BLOQUE DE TEXTO —
****************************************

Mi hermano Eduardo murió acuchillado, también intentando hacer la paz, pero no entre los asesinos, sino en el mundo. De la única manera posible; enseñando los diez mandamientos: no matar, no mentir, no robar. Por eso lo mataron los idólatras. Ahora yo me remonto a la época de nuestros paseos por el Once. (También paseamos juntos por Jerusalem).
Cuando Edu decidió hacerse religioso, cumplir estrictamente los rituales, se interpusieron entre nosotros dos varios inconvenientes: le costaba mucho venir a mi casa porque yo, aunque respeto todas las reglas de mi tribu, cumplo con muy pocas. También hubo discusiones filosóficas y existenciales. Pero en un momento descubrí una frase que nos unió por el resto de nuestra relación: encontrémonos donde nos podamos encontrar. Quizás no podía sentirse cómodo en los lugares laicos que yo frecuentaba, pero yo no tenía ningún problema en comer con él en los restaurantes kosher; también pasé un par de noches con él en una ieshivá en Jerusalem.

****************************************

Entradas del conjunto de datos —
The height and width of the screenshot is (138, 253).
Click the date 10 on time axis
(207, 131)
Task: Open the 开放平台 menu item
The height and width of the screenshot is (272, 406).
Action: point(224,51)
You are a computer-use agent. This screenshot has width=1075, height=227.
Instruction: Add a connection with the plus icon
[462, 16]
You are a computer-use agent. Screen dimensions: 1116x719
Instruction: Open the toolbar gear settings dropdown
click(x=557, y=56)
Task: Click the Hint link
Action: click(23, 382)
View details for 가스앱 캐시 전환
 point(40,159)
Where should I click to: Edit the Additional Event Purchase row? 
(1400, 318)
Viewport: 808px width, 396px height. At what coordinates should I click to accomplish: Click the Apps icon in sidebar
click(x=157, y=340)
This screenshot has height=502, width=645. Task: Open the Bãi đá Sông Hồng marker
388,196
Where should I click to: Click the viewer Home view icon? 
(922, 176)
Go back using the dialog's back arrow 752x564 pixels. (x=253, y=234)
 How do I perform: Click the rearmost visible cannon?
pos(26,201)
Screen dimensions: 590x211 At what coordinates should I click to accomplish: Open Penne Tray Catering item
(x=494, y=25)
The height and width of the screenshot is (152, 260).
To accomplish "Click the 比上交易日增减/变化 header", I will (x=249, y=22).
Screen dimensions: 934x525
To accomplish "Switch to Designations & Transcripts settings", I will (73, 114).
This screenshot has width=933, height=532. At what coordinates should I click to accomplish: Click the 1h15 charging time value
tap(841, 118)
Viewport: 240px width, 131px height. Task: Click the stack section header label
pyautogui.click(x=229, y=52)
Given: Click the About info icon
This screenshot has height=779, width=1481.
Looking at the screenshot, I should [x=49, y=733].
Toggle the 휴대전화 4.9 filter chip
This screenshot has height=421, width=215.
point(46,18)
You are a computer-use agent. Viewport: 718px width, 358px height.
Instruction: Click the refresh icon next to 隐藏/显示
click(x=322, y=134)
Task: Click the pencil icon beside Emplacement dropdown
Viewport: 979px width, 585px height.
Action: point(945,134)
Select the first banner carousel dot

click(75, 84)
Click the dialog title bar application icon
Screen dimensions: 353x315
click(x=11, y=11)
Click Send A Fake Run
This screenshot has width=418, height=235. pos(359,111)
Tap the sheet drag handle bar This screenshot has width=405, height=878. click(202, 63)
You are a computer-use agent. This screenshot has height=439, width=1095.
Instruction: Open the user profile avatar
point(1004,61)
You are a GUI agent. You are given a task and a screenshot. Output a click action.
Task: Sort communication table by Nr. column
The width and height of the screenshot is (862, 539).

****************************************

EJERCICIOS —
A - Enumera los mandamientos que el bloque de texto menciona.
B - Transcribe el bloque de texto desde "Cuando Edu decidió" hasta "ieshivá en Jerusalem.".
Las filas no hacen falta para resolver nada.

RESPUESTAS —
A - No matar, no mentir, no robar.

B -
Cuando Edu decidió hacerse religioso, cumplir estrictamente los rituales, se interpusieron entre nosotros dos varios inconvenientes: le costaba mucho venir a mi casa porque yo, aunque respeto todas las reglas de mi tribu, cumplo con muy pocas. También hubo discusiones filosóficas y existenciales. Pero en un momento descubrí una frase que nos unió por el resto de nuestra relación: encontrémonos donde nos podamos encontrar. Quizás no podía sentirse cómodo en los lugares laicos que yo frecuentaba, pero yo no tenía ningún problema en comer con él en los restaurantes kosher; también pasé un par de noches con él en una ieshivá en Jerusalem.